Overall, it went really well! We ended it Friday night because I had plans with a friend, but we felt very good about the progress we’d made and plan to continue it through this week.
I really expected to be craving pizza a few days in, but that never happened. Any cravings were more fleeting thoughts of, “oh, that sounds good”, but we had enough variety in our meals that it didn’t affect us too much. Tony had some trouble with all the food advertisements during football games, but we had plenty of yummy options it wasn’t an issue.
Physically, we felt much better. After just a few days we already started to notice a difference, and immediately after we had Chinese food for dinner, I felt bad again.

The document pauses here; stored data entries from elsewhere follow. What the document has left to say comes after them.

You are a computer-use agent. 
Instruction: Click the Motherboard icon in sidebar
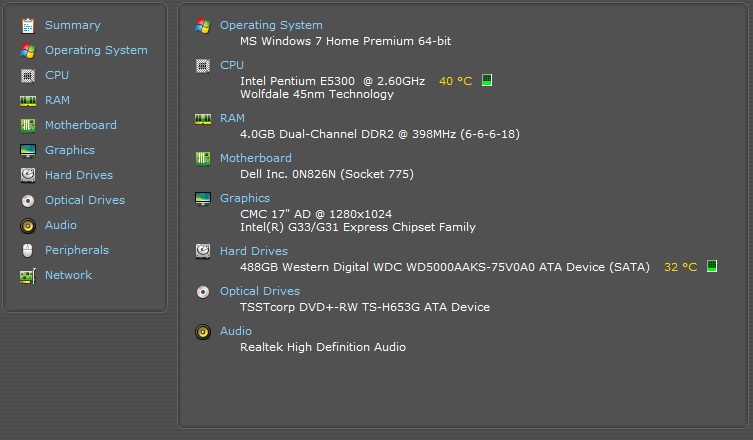tap(27, 125)
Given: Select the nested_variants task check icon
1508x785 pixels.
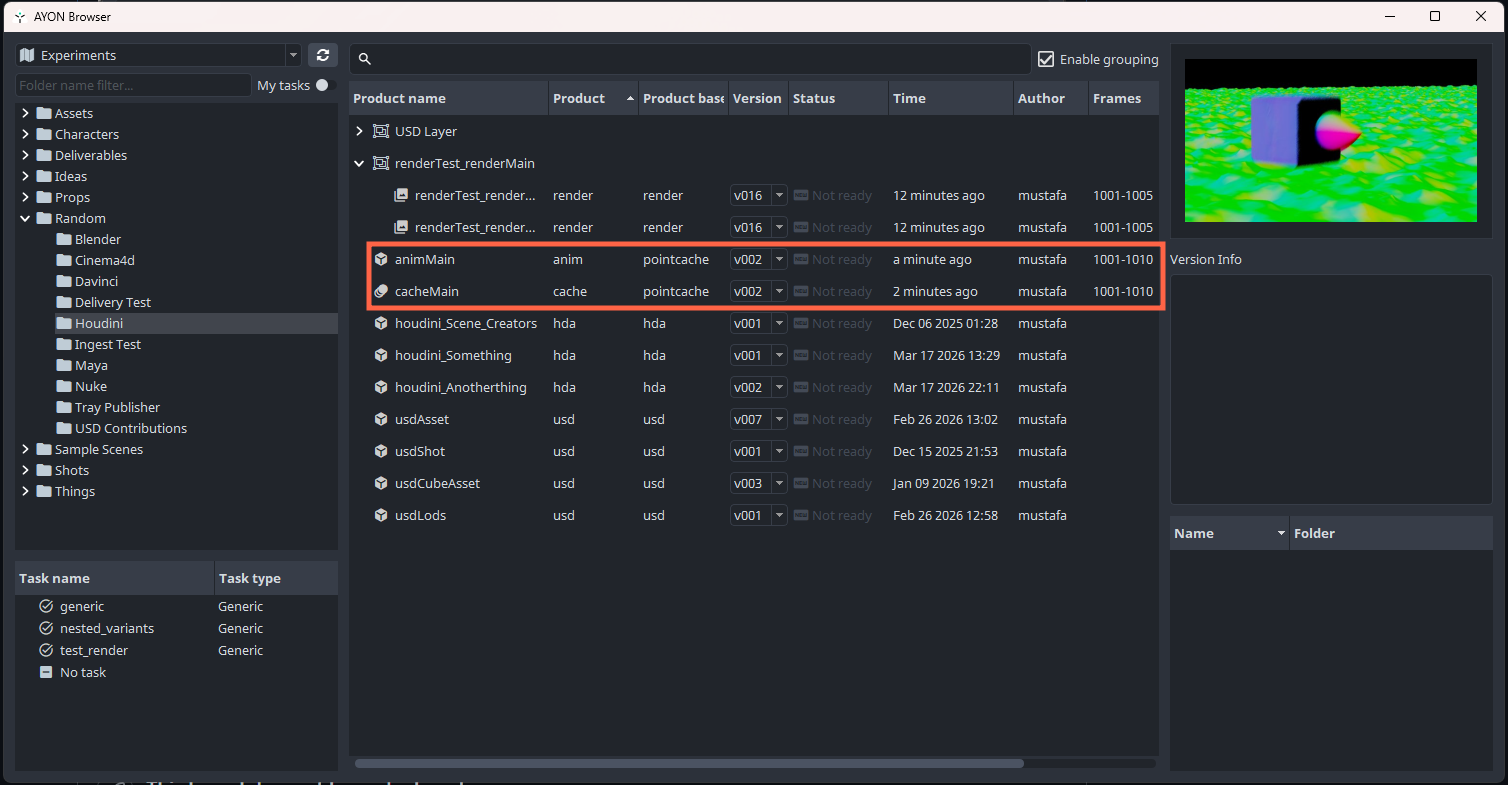Looking at the screenshot, I should 46,628.
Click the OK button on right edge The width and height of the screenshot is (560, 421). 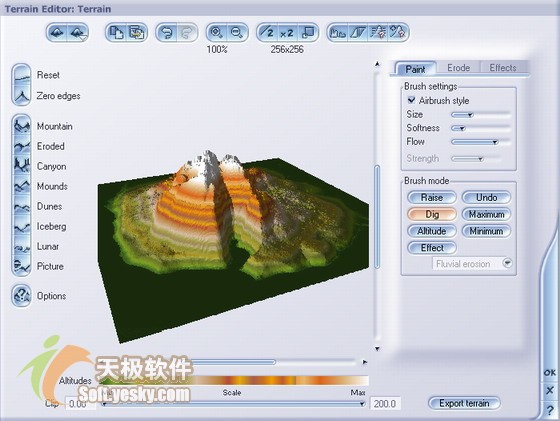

Packing lunches seemed to help give me more time during my lunch hour, but we had enough leftovers during the week that we only had them a few times. I would like to do it more often because it’s a good way to have a ton of veggies without really having to think about it. I love that we aren’t throwing as much produce away. Before, it felt like we couldn’t get through things fast enough before they became gross. I hate wasting food.
Something I did to make sure we didn’t get burned out was trying a new recipe every week. It didn’t have to be anything elaborate, but injecting something new meant we weren’t eating the same things over and over.
If you want to start a no takeout challenge yourself, here are my suggestions:
1. Plan out 7 dinners, a handful of lunches, and breakfasts for your week.
Don’t just leave it up to what you’re feeling like. You can have any of those dinners at any time in the week, just make sure you have 7 planned out to keep yourself from thinking too hard when you’re hungry.
2. Make sure one of those dinners is a new recipe.
Injecting some variety into your meals will help a lot.
3. Pack lunches as often as possible.
Even if you make extra at dinner, you won’t put yourself in a time crunch and feel tempted if you’re prepared.
4) Don’t think of it as giving up something.
I know this is easier said than done, but avoid making it feel like you’re missing out. The less you think about it, the easier it is.
We plan to continue the challenge for the next few weeks, maybe doing it during the week and taking weekends off for one meal out for as long as we can keep going.